*** Material for the task

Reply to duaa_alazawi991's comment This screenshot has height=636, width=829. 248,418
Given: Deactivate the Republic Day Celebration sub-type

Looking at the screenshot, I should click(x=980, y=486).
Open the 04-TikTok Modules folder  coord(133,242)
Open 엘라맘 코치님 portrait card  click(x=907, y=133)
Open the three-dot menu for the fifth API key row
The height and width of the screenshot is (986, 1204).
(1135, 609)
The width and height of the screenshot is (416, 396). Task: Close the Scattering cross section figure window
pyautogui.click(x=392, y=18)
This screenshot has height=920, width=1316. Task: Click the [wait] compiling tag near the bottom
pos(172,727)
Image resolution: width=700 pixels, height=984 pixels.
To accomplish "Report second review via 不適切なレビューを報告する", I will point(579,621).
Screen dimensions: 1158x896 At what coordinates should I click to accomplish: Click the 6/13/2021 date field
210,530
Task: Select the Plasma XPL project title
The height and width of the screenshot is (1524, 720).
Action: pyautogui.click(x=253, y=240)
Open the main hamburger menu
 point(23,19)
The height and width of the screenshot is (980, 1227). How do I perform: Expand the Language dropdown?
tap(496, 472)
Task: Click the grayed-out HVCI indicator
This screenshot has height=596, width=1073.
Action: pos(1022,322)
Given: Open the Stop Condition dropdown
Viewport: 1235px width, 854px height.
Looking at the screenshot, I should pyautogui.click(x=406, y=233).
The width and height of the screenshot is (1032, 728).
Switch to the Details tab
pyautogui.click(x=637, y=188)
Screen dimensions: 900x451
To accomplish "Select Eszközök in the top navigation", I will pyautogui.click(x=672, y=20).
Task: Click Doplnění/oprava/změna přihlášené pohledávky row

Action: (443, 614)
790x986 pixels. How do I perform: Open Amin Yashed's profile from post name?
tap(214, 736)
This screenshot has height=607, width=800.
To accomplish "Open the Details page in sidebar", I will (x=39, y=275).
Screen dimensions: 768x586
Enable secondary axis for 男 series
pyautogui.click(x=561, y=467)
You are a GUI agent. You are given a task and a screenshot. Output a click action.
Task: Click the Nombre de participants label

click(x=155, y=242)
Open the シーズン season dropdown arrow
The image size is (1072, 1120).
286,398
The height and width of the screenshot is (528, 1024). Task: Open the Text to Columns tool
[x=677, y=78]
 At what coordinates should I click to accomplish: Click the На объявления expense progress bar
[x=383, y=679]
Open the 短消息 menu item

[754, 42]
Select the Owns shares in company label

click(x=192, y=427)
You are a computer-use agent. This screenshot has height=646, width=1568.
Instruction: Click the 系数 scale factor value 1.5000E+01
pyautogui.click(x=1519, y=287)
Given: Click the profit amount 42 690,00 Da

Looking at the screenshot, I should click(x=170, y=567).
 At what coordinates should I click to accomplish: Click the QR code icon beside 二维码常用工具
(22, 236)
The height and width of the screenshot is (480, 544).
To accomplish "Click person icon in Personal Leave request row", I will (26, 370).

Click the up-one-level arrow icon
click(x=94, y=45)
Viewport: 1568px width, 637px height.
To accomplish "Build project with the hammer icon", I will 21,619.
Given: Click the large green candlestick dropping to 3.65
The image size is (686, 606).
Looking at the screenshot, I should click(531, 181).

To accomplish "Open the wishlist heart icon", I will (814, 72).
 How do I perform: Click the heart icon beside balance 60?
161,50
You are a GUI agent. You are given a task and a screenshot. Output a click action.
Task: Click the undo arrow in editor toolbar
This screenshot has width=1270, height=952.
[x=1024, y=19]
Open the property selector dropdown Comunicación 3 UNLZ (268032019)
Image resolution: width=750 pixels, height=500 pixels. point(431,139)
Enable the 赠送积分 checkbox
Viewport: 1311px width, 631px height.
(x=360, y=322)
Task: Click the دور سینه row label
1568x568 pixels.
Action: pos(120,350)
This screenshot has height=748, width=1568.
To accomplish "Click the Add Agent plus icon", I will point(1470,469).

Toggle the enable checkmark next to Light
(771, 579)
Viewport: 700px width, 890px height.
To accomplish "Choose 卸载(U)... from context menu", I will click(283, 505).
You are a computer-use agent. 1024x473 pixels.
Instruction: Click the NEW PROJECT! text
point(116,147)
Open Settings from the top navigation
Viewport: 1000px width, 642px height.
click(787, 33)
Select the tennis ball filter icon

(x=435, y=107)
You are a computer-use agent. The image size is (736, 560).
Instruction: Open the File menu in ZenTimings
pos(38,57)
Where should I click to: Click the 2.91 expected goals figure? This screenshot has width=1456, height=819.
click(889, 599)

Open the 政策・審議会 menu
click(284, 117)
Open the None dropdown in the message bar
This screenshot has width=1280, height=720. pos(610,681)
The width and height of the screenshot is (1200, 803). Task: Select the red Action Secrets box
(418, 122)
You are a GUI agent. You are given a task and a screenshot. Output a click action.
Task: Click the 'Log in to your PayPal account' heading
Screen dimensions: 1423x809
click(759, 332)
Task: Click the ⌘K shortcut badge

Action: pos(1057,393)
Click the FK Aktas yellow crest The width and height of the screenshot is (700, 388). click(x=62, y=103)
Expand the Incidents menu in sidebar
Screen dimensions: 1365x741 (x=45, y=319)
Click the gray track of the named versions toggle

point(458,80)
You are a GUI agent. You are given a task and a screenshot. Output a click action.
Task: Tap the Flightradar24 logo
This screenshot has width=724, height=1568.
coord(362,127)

******

For each line above that contains the word "navigation", give the line as it is written.

To accomplish "Select Eszközök in the top navigation", I will pyautogui.click(x=672, y=20).
Open Settings from the top navigation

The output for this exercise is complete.